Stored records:
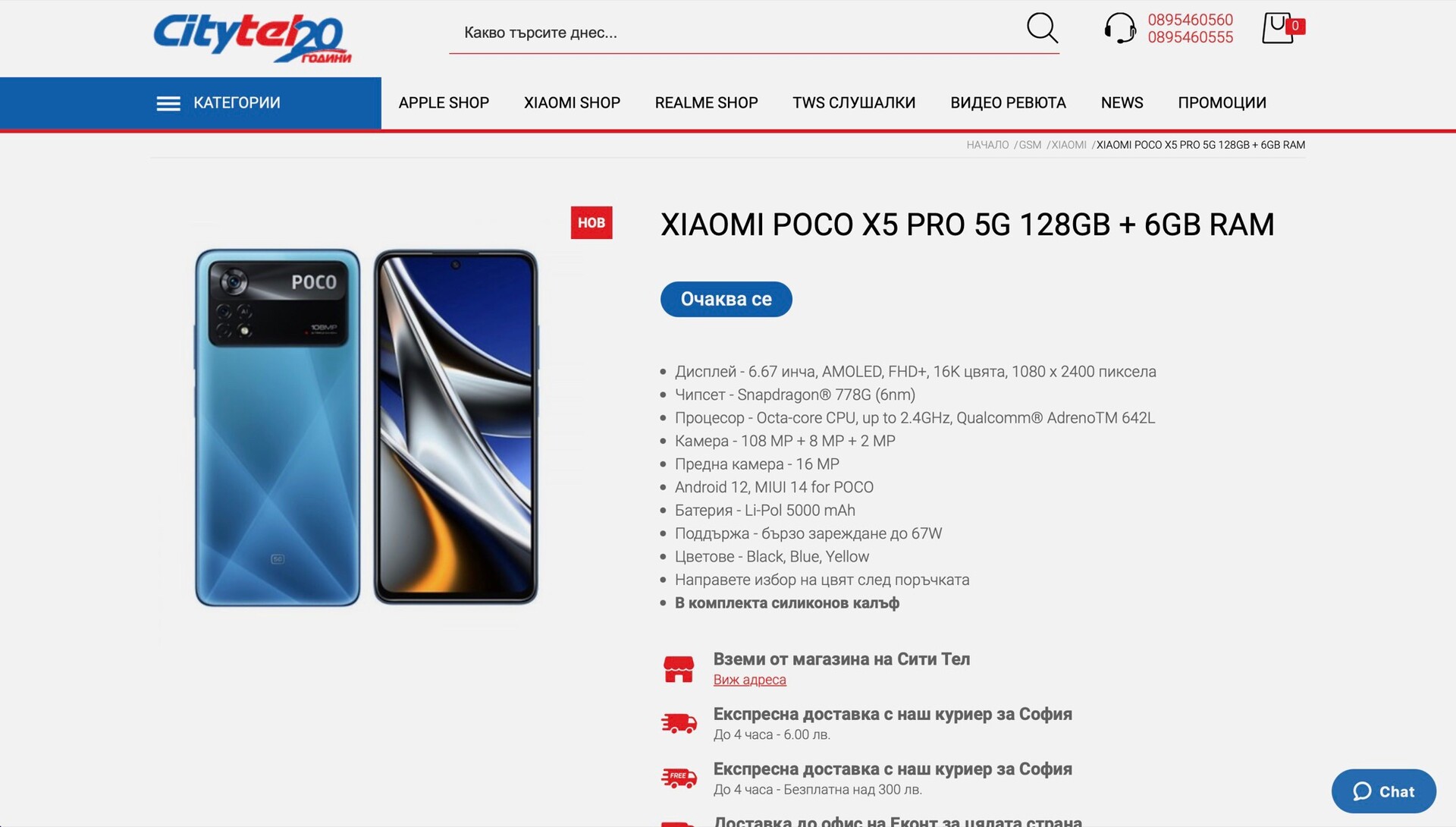Click the red store pickup icon
The width and height of the screenshot is (1456, 827).
(679, 669)
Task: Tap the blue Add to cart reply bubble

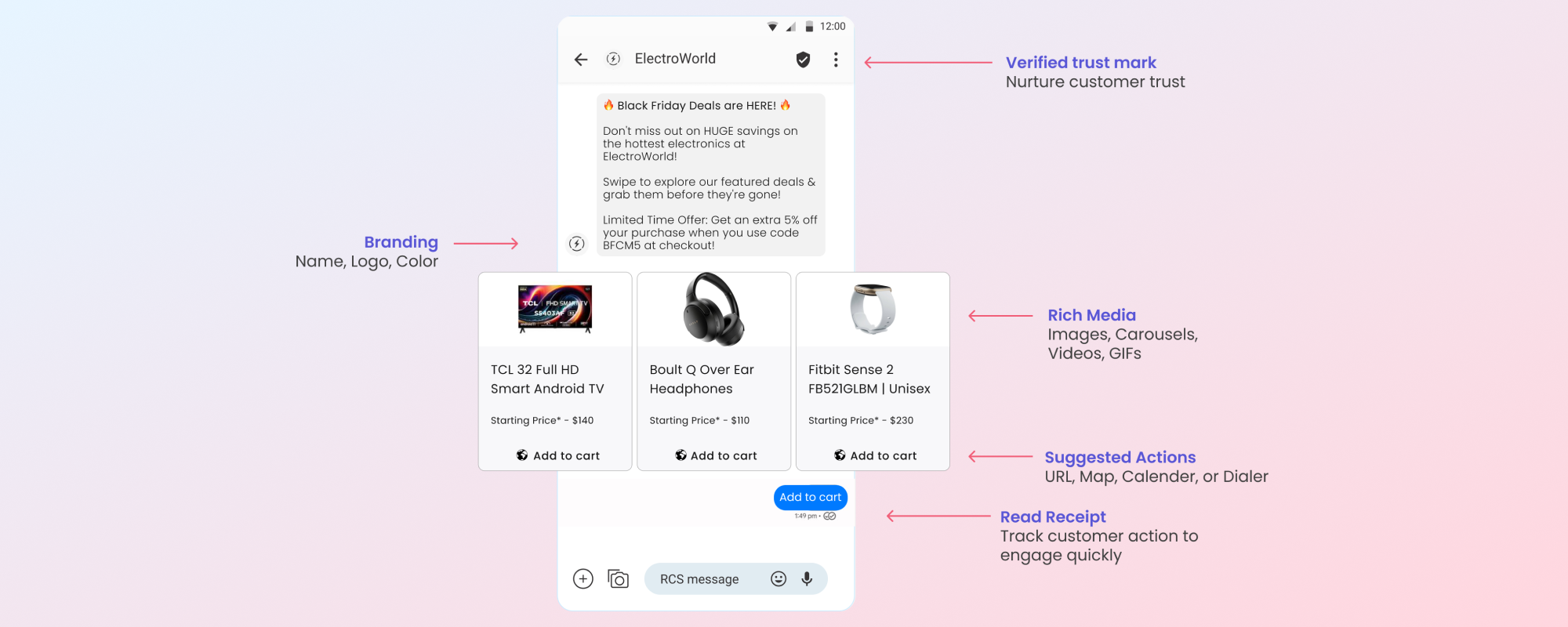Action: click(811, 497)
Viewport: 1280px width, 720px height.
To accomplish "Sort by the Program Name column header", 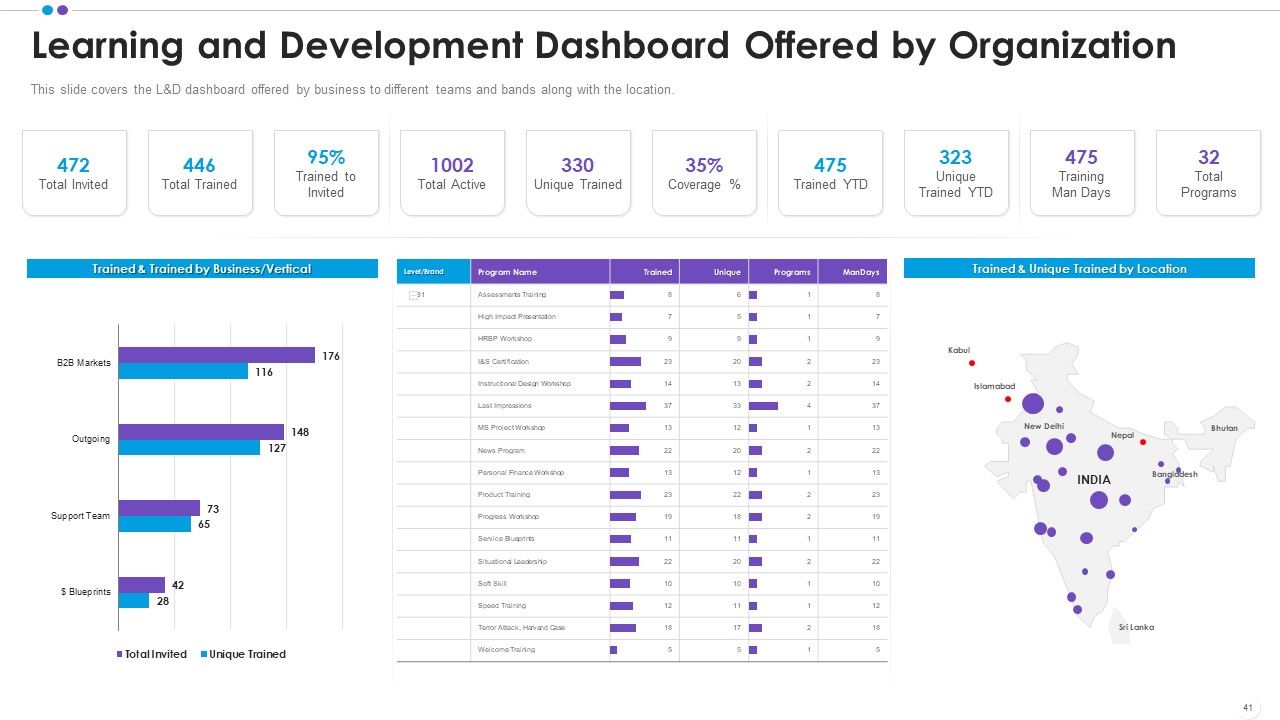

§ **Directions**: Nothing but the lines from the one that contains "Viewport: 1280px width, 720px height." through the last line of the records belongs in the answer, reproduced exactly, with no pictures.

§ **Task solution**:
Viewport: 1280px width, 720px height.
To accomplish "Sort by the Program Name column header", 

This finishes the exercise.